Saved entries:

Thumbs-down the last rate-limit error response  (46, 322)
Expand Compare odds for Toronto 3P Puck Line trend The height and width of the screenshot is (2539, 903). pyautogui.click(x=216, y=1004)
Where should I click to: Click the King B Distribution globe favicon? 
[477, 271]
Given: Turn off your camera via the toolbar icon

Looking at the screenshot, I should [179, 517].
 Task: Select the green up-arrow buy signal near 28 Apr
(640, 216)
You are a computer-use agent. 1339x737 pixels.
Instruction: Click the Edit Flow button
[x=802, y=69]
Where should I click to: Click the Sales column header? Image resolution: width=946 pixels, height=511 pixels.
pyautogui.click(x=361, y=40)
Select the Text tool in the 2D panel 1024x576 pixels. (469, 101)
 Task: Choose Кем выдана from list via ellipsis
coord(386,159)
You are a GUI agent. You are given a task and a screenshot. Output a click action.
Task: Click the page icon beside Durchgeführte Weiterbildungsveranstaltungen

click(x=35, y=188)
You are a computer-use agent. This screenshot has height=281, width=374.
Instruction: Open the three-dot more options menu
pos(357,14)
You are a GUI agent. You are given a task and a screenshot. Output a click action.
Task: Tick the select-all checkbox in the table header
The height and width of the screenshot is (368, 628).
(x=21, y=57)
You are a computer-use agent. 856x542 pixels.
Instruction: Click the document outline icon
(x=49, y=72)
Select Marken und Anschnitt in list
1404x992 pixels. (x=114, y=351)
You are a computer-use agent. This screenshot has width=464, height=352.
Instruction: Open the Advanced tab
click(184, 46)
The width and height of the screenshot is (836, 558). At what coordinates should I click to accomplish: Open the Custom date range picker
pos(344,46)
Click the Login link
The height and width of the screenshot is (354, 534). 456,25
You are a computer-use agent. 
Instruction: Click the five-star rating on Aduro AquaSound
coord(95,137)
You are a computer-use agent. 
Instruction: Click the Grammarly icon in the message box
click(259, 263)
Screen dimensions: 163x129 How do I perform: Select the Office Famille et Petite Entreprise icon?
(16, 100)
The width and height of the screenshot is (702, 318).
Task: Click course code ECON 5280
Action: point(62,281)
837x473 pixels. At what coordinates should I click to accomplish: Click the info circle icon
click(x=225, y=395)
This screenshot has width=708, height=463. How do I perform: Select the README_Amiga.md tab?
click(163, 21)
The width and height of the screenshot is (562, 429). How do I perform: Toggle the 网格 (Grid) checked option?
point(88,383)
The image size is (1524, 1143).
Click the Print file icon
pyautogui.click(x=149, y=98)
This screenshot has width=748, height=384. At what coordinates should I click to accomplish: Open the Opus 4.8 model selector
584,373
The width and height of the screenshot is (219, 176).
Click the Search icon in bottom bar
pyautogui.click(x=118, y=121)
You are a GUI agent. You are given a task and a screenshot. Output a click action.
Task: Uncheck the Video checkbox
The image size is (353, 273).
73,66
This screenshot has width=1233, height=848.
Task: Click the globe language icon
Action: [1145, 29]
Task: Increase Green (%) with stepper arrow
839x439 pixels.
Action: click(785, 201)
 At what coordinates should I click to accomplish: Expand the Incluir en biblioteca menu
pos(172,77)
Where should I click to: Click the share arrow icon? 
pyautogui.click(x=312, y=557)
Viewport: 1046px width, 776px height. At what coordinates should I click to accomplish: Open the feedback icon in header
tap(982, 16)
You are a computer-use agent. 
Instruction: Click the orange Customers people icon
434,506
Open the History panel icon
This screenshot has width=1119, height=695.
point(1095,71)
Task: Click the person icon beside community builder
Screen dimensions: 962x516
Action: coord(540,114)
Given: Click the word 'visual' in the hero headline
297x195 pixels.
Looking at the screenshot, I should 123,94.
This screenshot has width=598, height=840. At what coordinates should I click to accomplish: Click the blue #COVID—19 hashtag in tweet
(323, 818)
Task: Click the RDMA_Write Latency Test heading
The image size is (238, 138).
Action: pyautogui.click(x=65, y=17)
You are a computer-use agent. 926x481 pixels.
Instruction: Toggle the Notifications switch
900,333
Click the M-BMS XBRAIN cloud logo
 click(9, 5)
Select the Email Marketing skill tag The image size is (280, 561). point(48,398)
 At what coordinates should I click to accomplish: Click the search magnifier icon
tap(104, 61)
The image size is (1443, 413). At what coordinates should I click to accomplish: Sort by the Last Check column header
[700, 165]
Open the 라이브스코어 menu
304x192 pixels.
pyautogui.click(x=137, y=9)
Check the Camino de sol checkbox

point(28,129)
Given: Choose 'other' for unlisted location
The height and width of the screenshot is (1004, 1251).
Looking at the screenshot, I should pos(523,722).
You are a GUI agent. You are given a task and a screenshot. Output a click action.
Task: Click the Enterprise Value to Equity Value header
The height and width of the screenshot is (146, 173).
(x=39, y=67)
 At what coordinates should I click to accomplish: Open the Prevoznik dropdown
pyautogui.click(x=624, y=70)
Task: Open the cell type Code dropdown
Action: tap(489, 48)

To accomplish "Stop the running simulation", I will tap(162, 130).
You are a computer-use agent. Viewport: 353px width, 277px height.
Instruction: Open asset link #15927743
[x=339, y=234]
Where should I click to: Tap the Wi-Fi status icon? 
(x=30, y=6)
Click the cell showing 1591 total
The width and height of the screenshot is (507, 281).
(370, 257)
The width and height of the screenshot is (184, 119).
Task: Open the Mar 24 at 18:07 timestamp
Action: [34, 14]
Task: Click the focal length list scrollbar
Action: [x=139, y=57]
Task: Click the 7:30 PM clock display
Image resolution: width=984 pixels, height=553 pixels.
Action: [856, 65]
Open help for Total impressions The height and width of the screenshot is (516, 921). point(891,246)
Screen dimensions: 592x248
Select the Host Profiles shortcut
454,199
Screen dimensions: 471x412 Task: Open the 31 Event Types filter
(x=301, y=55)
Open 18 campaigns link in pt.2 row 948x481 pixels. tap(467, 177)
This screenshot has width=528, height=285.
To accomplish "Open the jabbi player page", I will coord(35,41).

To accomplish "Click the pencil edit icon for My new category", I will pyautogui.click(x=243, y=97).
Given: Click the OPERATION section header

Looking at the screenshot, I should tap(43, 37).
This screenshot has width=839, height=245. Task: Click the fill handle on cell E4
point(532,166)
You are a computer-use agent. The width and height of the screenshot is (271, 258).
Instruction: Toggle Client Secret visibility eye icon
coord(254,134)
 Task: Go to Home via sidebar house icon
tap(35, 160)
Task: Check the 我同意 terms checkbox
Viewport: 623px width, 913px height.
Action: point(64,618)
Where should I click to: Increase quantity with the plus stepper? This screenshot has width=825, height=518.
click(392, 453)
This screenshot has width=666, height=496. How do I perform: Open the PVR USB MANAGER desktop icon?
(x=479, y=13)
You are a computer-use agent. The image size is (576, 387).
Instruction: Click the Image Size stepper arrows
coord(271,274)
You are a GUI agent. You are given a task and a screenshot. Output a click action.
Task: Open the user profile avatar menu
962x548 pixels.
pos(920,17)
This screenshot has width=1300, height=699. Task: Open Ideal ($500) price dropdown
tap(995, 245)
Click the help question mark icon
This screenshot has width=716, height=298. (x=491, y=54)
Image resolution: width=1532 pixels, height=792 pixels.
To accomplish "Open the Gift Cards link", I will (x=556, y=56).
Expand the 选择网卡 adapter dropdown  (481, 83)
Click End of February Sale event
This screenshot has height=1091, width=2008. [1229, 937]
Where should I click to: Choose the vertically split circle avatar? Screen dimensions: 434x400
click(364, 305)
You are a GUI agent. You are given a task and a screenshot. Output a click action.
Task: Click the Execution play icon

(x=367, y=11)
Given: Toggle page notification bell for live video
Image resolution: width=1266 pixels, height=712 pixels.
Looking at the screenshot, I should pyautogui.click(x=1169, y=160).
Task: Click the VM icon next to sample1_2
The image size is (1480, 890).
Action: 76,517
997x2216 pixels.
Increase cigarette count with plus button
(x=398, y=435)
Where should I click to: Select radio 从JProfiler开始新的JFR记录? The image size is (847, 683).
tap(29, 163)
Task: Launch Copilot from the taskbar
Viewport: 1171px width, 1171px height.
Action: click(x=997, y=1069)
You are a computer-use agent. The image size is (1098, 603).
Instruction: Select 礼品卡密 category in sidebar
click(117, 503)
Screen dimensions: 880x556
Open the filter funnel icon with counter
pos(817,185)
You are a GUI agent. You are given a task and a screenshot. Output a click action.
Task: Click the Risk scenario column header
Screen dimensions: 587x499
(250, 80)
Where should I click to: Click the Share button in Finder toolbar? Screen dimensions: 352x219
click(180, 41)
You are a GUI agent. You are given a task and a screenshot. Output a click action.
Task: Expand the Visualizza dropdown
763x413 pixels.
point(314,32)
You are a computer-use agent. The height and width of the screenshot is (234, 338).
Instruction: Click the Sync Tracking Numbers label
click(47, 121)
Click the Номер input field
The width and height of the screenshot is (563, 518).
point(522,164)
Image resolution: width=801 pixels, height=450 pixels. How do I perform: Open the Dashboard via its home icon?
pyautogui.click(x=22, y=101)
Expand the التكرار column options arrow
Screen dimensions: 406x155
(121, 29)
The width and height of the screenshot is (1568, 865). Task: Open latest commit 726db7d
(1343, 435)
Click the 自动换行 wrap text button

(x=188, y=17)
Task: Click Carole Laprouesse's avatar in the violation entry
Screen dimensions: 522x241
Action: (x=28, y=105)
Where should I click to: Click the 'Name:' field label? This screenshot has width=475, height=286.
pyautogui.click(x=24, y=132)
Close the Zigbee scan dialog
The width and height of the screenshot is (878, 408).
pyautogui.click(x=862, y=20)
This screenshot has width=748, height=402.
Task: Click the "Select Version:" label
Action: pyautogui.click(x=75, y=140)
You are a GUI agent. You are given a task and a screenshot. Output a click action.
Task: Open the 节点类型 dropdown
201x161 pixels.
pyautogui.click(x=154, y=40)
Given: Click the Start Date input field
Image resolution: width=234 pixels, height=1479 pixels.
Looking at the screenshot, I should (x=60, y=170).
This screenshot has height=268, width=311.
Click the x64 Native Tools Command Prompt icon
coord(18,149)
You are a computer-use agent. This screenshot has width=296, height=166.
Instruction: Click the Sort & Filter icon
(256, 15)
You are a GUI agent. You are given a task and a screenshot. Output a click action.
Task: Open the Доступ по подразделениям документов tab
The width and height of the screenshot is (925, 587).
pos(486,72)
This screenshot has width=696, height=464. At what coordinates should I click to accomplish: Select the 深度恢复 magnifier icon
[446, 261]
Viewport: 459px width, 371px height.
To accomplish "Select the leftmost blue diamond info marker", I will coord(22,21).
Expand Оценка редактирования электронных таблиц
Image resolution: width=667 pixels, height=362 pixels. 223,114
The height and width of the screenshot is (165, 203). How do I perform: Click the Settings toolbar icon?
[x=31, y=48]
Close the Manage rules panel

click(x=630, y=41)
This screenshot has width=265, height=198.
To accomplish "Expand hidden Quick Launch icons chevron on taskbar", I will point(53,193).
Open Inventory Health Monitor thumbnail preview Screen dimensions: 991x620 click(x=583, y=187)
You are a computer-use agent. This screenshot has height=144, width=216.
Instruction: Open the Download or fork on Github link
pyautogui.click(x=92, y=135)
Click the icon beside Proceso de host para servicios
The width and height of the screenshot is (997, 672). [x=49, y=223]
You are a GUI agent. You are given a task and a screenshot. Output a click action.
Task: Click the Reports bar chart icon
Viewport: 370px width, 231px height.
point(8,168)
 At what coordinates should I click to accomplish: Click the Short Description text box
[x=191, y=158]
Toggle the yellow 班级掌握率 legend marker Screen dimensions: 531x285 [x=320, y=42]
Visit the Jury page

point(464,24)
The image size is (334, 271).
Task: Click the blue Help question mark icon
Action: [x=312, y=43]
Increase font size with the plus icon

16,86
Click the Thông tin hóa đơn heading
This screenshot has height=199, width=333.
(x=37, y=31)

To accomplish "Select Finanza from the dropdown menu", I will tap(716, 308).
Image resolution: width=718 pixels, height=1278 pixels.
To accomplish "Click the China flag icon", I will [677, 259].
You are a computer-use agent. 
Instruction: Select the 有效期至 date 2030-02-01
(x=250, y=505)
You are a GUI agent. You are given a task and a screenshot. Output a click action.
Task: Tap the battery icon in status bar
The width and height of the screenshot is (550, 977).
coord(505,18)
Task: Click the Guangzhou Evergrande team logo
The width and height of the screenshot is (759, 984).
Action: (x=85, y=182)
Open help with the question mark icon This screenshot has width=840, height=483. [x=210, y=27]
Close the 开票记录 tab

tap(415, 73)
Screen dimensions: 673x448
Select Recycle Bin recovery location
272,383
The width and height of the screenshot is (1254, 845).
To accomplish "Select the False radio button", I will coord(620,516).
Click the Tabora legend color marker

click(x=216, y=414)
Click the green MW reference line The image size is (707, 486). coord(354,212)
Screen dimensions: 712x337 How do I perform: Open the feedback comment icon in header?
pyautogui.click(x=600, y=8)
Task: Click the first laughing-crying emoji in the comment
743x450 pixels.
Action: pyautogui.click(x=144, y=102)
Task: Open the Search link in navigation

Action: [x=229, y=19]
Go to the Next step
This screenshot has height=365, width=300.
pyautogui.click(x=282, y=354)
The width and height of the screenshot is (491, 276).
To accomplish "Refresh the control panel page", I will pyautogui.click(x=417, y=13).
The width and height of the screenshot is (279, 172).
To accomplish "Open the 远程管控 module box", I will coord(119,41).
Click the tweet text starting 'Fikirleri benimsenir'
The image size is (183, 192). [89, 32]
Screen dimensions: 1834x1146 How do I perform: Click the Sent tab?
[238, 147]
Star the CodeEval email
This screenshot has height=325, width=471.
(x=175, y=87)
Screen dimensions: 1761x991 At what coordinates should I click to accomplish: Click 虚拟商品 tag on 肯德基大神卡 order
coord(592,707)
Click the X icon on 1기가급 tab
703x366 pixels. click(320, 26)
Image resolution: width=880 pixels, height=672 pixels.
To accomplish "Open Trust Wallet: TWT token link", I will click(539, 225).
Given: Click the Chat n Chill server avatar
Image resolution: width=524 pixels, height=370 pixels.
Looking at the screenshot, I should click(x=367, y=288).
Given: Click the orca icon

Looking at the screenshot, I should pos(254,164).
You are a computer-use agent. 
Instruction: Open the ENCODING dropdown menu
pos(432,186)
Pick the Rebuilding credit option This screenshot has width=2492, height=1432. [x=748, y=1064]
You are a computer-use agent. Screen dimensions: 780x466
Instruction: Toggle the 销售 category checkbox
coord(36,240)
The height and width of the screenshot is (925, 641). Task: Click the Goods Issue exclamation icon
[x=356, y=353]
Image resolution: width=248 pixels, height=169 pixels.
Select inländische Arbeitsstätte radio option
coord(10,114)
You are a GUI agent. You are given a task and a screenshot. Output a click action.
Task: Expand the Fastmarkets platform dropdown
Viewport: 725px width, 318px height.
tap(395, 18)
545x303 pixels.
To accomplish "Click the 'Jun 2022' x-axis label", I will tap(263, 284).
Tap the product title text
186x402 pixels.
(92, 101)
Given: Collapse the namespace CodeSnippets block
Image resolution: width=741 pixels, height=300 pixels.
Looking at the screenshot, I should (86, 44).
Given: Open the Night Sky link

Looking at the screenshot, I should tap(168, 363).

■ **ASSIGNMENT**: Tally the lines in the records that contain the word "Launch"; the answer is that number and nothing more.

■ **SOLVED PROBLEM**: 2